**What to do:**
Keep the wording of the records intact as you retype them, and omit every image.

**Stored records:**
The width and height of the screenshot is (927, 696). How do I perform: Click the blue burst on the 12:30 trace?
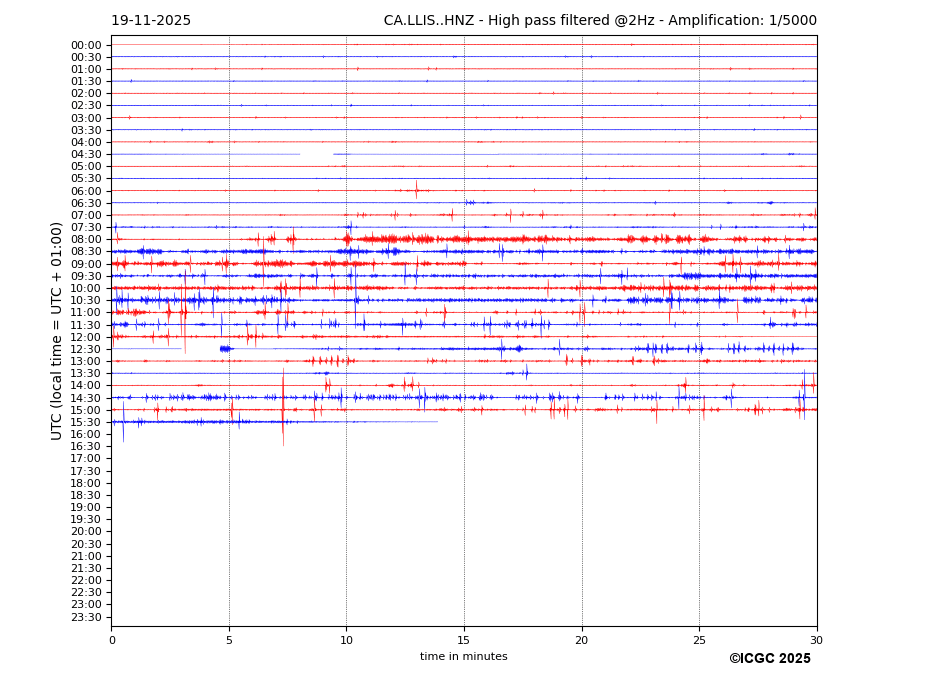click(x=225, y=349)
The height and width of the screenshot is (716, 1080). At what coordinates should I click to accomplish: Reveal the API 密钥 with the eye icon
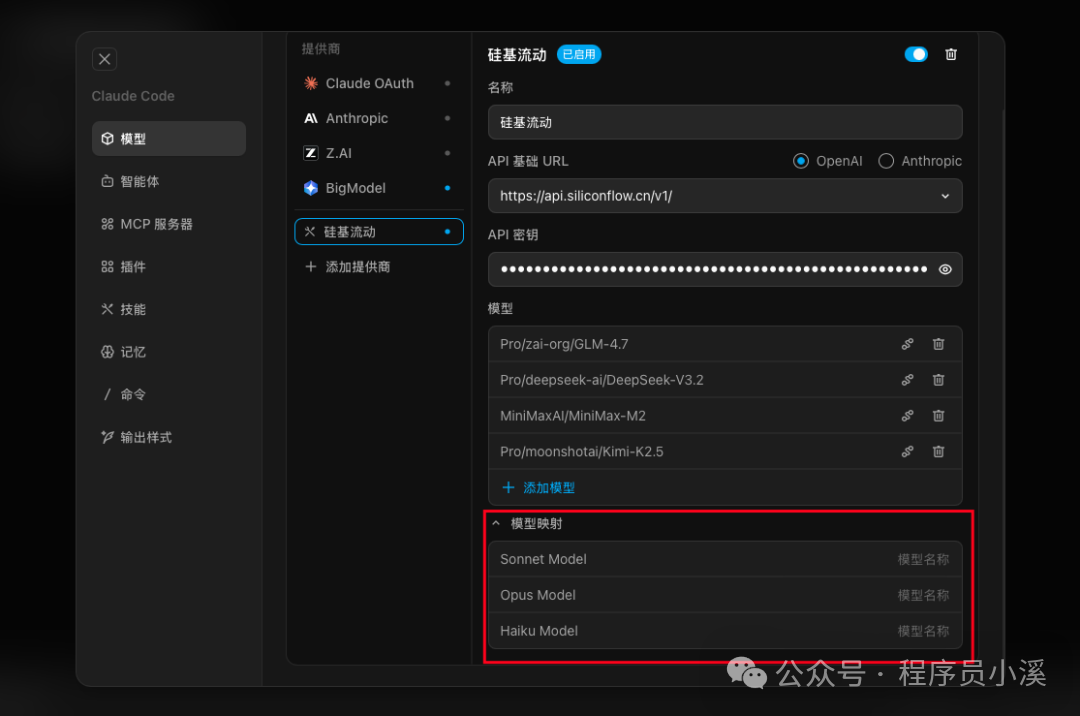pos(944,269)
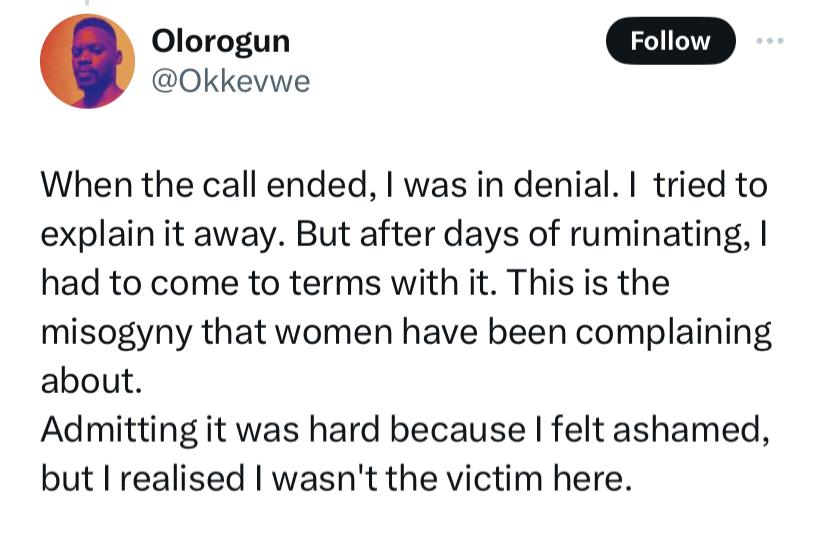
Task: Click the word "victim" in the final line
Action: click(517, 477)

**Your response:**
The width and height of the screenshot is (927, 696). How do I perform: Click the blue burst on the 12:30 trace?
click(x=225, y=349)
The height and width of the screenshot is (716, 1080). At what coordinates should I click to accomplish: Reveal the API 密钥 with the eye icon
pos(944,269)
Task: Click the word "victim" in the final line
Action: click(517, 477)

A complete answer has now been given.